● **Available data**
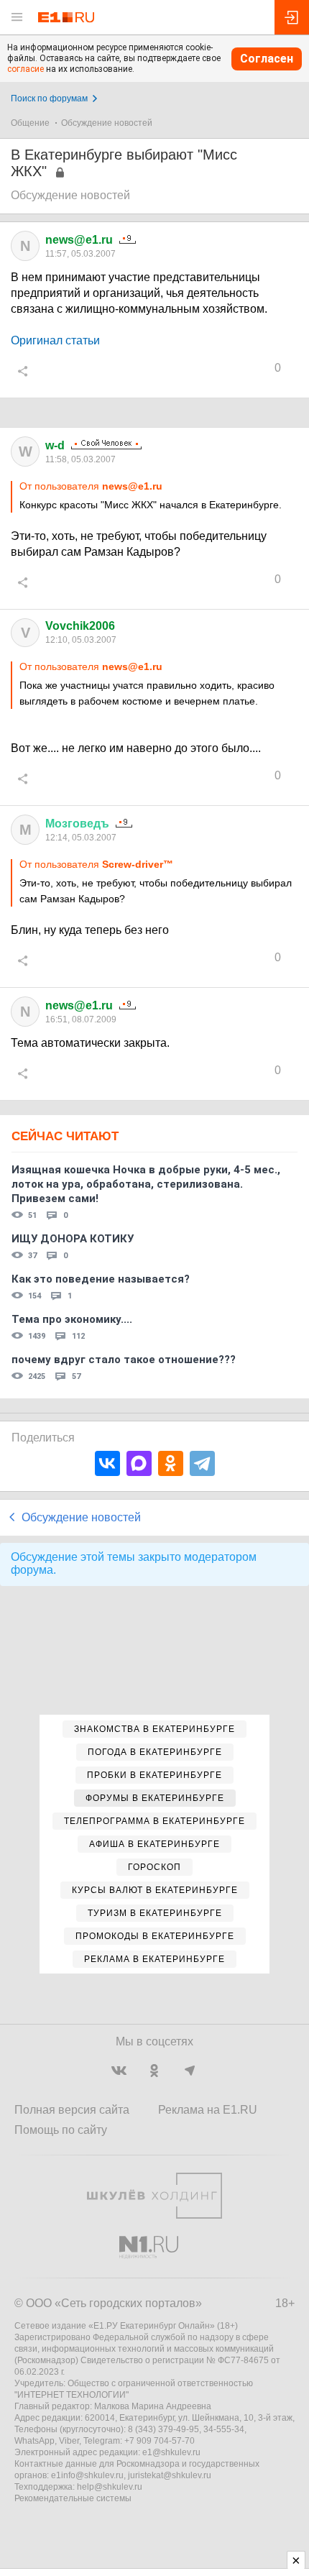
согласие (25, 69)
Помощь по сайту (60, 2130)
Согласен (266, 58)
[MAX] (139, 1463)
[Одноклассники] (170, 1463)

...

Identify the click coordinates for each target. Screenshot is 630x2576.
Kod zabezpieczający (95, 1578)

● **Exercise directions**
Starting at the line that contains "согласие (25, 69)" and stopping after the line that contains "[Одноклассники] (170, 1463)", write out every line exactly as it appears above, and no other line.

● **Your response**
согласие (25, 69)
Помощь по сайту (60, 2130)
Согласен (266, 58)
[MAX] (139, 1463)
[Одноклассники] (170, 1463)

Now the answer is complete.